_DOCUMENT EXTRACT_:
ChildVision
- Predecessor: St Joseph's Centre for the Visually Impaired
- Type: Charity
- Location: Grace Park Road, Drumcondra, Dublin 9;
- Region served: Ireland
- Key people: Barry Sheridan (CEO)

= ChildVision =

Irish charity

ChildVision is an Irish registered charity that operates as a not-for-profit organisation in partnership with the Health Service Executive and the Department of Education & Skills. It is Ireland’s only dedicated centre for children with visual impairments, some of whom also have profound sensory impairments and additional disabilities. They are a national resource for families and professionals needing expert help in the area of visual impairment or visual impairment and/or additional disabilities, including pre-school and early intervention services, family resource services, primary and secondary schooling supports, vocational training, residential services, therapy services, nursing and ophthalmic services, professional training, a national braille production service, an equine service and a children's library

A school for blind boys, St Joseph's Asylum for the Male Blind, was founded at the Drumconda location by the Carmelites in 1859. In 1955, the Rosminians were appointed by Arthur Barton, the archbishop of Dublin, to run services for the Blind in St Joseph's. The boys' school, which became known as St Joseph's School for the Blind and Visually Impaired, was residential and was officially opened in 1960 by the Dept. of Education.

_INFORMATION SHOWN_:

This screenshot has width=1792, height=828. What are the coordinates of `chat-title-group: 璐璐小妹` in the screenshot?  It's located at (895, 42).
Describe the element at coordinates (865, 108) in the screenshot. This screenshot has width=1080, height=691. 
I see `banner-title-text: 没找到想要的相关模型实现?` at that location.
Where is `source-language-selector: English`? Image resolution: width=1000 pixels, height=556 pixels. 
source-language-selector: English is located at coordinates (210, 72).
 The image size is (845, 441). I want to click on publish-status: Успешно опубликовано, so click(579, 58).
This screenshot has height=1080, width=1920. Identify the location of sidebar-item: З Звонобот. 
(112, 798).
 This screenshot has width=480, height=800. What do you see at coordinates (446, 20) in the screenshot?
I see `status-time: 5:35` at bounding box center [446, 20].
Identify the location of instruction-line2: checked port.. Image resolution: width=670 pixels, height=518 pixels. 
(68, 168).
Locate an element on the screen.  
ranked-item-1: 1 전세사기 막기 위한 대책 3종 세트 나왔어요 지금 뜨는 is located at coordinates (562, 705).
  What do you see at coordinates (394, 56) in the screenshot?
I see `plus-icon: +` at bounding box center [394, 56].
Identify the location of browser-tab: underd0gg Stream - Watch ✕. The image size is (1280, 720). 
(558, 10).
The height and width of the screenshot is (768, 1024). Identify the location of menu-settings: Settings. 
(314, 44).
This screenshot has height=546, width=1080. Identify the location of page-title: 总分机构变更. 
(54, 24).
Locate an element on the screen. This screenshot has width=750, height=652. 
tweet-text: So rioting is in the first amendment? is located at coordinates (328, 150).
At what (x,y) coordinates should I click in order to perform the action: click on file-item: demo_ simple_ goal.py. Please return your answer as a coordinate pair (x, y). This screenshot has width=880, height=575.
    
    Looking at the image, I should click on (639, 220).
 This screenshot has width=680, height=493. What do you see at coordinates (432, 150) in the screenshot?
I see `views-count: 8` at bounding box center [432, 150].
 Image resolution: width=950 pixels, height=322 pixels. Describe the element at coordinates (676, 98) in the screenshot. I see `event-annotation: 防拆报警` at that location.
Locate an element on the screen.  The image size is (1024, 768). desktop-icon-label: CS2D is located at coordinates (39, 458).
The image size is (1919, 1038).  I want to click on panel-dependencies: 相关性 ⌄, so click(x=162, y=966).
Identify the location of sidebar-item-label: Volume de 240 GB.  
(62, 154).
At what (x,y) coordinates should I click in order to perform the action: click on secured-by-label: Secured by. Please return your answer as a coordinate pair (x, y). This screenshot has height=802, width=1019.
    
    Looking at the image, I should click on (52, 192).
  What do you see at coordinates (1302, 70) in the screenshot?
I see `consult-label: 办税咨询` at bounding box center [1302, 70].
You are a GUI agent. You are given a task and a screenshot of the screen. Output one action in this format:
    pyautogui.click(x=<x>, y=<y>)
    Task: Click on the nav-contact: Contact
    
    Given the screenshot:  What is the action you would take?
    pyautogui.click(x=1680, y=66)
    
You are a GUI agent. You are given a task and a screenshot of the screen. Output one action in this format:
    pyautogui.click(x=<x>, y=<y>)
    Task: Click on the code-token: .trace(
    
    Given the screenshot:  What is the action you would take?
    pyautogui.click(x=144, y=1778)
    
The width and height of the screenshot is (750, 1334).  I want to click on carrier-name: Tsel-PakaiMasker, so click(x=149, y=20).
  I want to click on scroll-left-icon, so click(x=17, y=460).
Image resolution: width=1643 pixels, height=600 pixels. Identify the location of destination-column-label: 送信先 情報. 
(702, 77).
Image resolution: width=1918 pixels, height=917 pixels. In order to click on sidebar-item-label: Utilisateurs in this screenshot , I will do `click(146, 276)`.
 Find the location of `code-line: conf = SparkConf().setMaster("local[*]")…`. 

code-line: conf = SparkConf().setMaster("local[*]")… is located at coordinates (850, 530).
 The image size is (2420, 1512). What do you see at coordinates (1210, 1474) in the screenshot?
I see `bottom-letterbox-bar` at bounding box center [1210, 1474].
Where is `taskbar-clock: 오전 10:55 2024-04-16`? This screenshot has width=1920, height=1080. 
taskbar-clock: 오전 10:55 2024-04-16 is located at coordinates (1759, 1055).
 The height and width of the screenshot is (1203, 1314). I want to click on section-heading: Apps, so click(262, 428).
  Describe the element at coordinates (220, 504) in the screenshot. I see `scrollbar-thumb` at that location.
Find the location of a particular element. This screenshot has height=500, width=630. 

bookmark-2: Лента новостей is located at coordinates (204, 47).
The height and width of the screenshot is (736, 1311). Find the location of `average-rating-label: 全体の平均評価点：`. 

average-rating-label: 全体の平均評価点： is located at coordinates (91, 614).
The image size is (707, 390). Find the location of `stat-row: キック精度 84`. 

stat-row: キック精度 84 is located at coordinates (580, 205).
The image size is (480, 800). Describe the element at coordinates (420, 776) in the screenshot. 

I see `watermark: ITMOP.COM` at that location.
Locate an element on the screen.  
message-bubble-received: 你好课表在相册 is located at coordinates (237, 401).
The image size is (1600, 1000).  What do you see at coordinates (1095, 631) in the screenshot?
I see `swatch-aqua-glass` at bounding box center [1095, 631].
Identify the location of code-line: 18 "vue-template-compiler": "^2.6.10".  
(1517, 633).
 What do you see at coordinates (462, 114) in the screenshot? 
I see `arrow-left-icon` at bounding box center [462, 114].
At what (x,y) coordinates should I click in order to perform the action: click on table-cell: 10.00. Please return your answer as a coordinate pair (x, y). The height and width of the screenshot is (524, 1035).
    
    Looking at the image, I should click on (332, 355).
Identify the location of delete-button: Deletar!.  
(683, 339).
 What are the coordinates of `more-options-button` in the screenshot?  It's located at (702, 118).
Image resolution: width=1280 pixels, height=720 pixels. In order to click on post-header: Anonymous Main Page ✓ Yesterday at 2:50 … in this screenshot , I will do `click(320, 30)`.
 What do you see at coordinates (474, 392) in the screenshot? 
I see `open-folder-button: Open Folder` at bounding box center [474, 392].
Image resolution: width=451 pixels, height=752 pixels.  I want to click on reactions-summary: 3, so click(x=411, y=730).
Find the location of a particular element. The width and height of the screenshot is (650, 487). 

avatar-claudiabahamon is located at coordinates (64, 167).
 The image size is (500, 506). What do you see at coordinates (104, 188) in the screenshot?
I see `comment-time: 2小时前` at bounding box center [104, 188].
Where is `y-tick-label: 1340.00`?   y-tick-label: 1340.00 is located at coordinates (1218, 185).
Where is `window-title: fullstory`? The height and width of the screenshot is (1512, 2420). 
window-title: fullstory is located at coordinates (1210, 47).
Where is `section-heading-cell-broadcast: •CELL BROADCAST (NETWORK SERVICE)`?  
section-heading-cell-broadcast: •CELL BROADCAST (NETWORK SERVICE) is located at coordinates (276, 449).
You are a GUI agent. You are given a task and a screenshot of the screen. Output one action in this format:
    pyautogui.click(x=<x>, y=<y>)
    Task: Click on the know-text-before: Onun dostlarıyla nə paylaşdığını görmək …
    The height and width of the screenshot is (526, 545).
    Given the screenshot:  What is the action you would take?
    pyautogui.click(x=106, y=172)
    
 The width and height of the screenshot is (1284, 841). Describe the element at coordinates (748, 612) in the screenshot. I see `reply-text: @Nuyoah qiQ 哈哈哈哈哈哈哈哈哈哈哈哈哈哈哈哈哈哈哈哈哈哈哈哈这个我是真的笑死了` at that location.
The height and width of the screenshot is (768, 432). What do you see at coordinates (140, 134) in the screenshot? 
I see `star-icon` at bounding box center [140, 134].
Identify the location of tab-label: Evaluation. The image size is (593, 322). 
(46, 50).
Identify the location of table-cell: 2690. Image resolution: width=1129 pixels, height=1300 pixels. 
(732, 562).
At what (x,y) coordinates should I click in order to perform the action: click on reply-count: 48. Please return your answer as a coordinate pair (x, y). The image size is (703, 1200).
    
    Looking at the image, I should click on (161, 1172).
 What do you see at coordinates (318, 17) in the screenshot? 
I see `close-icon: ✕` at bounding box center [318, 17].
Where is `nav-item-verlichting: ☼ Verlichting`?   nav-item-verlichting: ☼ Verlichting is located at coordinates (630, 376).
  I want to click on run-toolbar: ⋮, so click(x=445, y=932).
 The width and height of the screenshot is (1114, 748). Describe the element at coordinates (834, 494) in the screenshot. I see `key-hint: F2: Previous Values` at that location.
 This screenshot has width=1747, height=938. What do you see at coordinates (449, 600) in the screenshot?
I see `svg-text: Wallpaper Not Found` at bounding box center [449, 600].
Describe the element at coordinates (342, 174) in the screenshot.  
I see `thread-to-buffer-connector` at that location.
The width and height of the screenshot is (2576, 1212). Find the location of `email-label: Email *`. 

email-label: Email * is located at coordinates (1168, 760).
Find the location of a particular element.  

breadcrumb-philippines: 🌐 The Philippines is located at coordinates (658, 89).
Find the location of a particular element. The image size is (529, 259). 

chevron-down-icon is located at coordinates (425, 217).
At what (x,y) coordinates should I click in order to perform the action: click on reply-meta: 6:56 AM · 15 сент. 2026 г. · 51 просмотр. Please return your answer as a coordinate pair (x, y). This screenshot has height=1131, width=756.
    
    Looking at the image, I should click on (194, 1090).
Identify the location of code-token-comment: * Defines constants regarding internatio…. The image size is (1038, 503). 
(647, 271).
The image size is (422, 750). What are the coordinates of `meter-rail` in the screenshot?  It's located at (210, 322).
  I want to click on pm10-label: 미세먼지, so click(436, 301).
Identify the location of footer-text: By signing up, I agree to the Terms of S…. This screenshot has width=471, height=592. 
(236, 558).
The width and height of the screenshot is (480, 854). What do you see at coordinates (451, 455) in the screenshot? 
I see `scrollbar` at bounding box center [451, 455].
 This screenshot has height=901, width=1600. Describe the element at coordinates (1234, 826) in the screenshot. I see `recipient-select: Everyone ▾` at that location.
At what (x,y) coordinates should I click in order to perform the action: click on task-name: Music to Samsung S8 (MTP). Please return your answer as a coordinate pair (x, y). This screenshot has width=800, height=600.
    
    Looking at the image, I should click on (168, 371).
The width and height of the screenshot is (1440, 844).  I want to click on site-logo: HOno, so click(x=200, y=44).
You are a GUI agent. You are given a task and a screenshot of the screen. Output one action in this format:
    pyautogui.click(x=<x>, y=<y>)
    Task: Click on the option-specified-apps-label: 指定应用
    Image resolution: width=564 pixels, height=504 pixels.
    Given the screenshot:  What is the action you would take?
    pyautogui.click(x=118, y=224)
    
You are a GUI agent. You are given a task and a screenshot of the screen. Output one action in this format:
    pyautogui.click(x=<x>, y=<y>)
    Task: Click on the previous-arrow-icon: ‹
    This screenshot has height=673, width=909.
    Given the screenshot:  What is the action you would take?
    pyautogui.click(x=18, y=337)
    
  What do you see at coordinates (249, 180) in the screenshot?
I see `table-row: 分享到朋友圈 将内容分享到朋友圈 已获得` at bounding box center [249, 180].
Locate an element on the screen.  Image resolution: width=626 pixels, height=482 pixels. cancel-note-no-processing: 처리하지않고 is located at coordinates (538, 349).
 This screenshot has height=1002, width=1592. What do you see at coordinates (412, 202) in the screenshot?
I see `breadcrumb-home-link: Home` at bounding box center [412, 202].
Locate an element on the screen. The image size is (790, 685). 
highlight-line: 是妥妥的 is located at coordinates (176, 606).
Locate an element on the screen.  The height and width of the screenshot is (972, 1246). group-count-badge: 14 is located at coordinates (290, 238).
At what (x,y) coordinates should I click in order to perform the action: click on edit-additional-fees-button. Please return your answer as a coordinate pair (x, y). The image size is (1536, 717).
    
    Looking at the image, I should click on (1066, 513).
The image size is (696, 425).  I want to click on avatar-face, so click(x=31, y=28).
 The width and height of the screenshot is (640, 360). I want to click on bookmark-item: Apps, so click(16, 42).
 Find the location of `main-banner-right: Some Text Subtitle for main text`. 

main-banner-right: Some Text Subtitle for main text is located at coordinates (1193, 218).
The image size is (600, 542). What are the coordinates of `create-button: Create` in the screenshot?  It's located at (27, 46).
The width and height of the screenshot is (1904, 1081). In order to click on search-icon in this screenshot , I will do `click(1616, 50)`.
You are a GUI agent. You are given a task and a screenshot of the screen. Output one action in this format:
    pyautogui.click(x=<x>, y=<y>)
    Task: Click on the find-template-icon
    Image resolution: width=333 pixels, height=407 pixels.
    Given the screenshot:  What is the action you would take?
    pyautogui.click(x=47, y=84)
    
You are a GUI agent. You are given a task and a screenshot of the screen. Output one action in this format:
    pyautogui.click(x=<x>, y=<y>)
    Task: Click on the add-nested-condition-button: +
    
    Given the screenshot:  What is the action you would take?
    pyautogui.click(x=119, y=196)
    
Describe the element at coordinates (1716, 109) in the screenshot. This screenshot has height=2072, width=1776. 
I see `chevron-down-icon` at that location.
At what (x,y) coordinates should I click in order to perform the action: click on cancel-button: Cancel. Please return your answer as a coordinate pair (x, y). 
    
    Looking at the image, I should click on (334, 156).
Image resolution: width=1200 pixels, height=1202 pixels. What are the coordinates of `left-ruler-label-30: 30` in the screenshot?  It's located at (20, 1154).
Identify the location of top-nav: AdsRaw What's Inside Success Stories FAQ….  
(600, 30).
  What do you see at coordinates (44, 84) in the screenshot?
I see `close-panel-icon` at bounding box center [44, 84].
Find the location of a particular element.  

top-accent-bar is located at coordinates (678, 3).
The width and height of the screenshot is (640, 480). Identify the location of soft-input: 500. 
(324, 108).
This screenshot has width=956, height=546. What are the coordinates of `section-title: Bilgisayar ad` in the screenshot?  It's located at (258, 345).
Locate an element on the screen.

_WORK ITEM A_: Condense the paragraph of the ChildVision article that opens with "A school for blind boys" into a short bulleted list, keeping its main facts.
_WORK ITEM B_: Reproduce a passage from the ChildVision article word for word, beginning at the words "A school for" and stopping after "Dept. of Education.".

_YOUR SOLUTION A_:
- 1859: The Carmelites founded St Joseph's Asylum for the Male Blind, a school for blind boys, at the site.
- 1955: Arthur Barton, archbishop of Dublin, appointed the Rosminians to run services for the blind in St Joseph's.
- 1960: The Department of Education officially opened the residential boys' school, which became known as St Joseph's School for the Blind and Visually Impaired.

_YOUR SOLUTION B_:
A school for blind boys, St Joseph's Asylum for the Male Blind, was founded at the Drumconda location by the Carmelites in 1859. In 1955, the Rosminians were appointed by Arthur Barton, the archbishop of Dublin, to run services for the Blind in St Joseph's. The boys' school, which became known as St Joseph's School for the Blind and Visually Impaired, was residential and was officially opened in 1960 by the Dept. of Education.